> Passage provided
────────────────

OPTIMIZED STRUCTURE OF A DC VOLTAGE SYSTEM AND METHOD IN THE EVENT OF FAILURE OF THE SUPPLYING NETWORK

Abstract

The invention relates to an electrical DC voltage system which is coupled to at least one AC voltage network (1). A supply circuit (5) is used to convert three-phase AC voltage into DC voltage which supplies a DC voltage system. The latter contains devices (13, 14, 21, 23, 27, 22, 17, 19, 20) each having a decentralized precharge device (7). The invention also relates to a method for operating such an electrical DC voltage system on the basis of a voltage value applied to the busbar (12).

Claims

1.-23. (canceled)

24. An electrical DC voltage system, comprising: a plurality of items of equipment, a busbar switchably connected to a DC side of a supply circuit, with an AC side of the supply circuit connected to an AC voltage network for supplying electrical energy to the DC voltage system, a local pre-charging device, which is integrated into a respective item of equipment or is connected upstream of the respective item of equipment and which is specifically designed for the respective item equipment, connecting each of the respective items of equipment to the busbar in one-to-one correspondence, wherein an item of equipment is a single piece of equipment, a combination of a plurality of pieces of equipment or a sub-system.

25. The electrical DC voltage system of claim 24, wherein the local pre-charging device comprises a circuit arrangement composed of a resistor connected in parallel with two semiconductors, and a switch connected in series with the circuit arrangement.

26. The electrical DC voltage system of claim 24, wherein the AC voltage network is designed as a three-phase AC voltage network.

27. The electrical DC voltage system of claims 24, wherein at least one item of equipment in the DC voltage system comprises the local pre-charging device.

28. The electrical DC voltage system of claim 24, wherein the local pre-charging device is connected upstream of at least one item of equipment present in the DC voltage system.

29. The electrical DC voltage system of claim 24, wherein each item of equipment present in the DC voltage system is connected to the busbar via a single local pre-charging device.

30. The electrical DC voltage system of claim 25, wherein the two semiconductors are connected anti-serially.

31. The electrical DC voltage system of claim 25, wherein the two semiconductors are implemented as controllable bipolar transistors, IGBTs, controllable field effect transistors, or MOSFETs.

32. The electrical DC voltage system of claim 24, wherein the local pre-charging device incorporates or is connected to a supervision unit.

33. The electrical DC voltage system of claim 24, wherein the local pre-charging device incorporates or is connected to a control unit.

34. The electrical DC voltage system of claim 33, wherein, below a defined voltage value, the control unit turns off at least one of the two semiconductors to interrupt current flow through the semiconductors and, above the defined voltage value, renders at least one of the two semiconductors conducting to enable current to flow through the semiconductors.

────────────────

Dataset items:
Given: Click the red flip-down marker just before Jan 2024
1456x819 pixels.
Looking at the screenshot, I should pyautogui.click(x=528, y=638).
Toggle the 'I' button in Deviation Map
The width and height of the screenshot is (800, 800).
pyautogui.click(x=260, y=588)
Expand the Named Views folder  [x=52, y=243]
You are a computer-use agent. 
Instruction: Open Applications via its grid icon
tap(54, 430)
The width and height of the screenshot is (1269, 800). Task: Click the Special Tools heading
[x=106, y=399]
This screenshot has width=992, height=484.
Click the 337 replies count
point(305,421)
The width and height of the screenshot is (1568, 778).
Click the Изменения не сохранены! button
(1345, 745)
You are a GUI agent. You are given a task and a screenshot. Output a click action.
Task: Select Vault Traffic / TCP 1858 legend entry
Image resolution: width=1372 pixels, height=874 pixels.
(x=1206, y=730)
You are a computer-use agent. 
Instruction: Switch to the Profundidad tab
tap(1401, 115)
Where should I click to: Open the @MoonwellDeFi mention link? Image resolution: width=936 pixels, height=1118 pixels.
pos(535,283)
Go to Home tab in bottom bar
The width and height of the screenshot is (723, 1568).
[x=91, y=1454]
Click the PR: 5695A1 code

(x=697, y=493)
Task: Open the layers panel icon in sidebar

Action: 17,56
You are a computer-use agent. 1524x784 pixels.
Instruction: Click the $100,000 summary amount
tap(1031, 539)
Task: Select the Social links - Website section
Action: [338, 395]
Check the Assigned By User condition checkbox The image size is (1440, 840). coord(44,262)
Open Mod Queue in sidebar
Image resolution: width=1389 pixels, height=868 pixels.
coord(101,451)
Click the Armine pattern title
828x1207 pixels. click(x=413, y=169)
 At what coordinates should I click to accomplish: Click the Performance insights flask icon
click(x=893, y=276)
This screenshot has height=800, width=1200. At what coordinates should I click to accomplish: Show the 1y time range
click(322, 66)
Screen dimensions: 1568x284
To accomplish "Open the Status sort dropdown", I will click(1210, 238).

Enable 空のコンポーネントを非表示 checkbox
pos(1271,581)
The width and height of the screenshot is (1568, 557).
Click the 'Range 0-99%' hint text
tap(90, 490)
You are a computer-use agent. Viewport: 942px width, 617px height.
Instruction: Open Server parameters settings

────────────────

> Stated task 1
Answer these questions using the DC voltage system patent text.
(a) According to the abstract, what does the supply circuit convert three-phase AC voltage into?
(b) Under claim 25, what is the resistor connected in parallel with?
(c) Under claim 30, how are the two semiconductors connected?
> Stated task 2
Carry on the DC voltage system patent text after claim 34, adding further numbered claims in the same style.

> Exercise answer 1
(a) DC voltage.
(b) Two semiconductors.
(c) Anti-serially.

> Exercise answer 2
35. The electrical DC voltage system of claim 24, wherein the supply circuit is switchably connected to the AC voltage network.

36. The electrical DC voltage system of claim 24, wherein the supply circuit comprises a rectifier circuit.

37. The electrical DC voltage system of claim 24, wherein the DC voltage system is part of an industrial plant.

38. A method for operating an electrical DC voltage system having a plurality of items of equipment, wherein each of the respective items of equipment is connected to a busbar via a local pre-charging device in one-to-one correspondence, the method comprising: measuring a voltage value present on the busbar, when the measured voltage value is greater than a first minimum voltage, operating the electrical DC voltage system in a normal mode, wherein a supply circuit supplying electrical energy to the DC voltage system is connected to an AC voltage network and the local pre-charging device is deactivated, and when the measured voltage value falls below the first minimum voltage, disconnecting the supply circuit from the AC voltage network.

39. The method of claim 38, further comprising: when the measured voltage value is less than the first minimum voltage and exceeds a second minimum voltage, supplying electrical energy to the DC voltage system from controllable energy storage devices or energy sources disposed in the DC voltage system.

40. The method of claim 39, further comprising: when the measured voltage value is less than the first minimum voltage and exceeds the second minimum voltage, switching off loads disposed in the electrical DC voltage system.

41. The method of claim 39, further comprising: when the measured voltage value falls below the second minimum voltage, activating the local pre-charging devices disposed in the electrical DC voltage system.

42. The method of claim 38, further comprising: when the measured voltage value is less than a second minimum voltage and greater than a third minimum voltage, deactivating controllable energy storage devices or energy sources disposed in the electrical DC voltage system.

43. The method of claim 38, further comprising: when the measured voltage value is less than a second minimum voltage and exceeds a third minimum voltage, switching off ail loads disposed in the electrical DC voltage system.

44. The method of claim 38, further comprising: connecting the supply circuit when the measured voltage value falls below a third minimum voltage or when a minimum time has elapsed since the measured voltage fell below a second minimum voltage or when all local pre-charging devices have transmitted an acknowledgment signal to a higher-order control unit concerning their activation.

45. The method of claim 44, further comprising: deactivating the local pre-charging devices, when the measured voltage value exceeds the first minimum voltage.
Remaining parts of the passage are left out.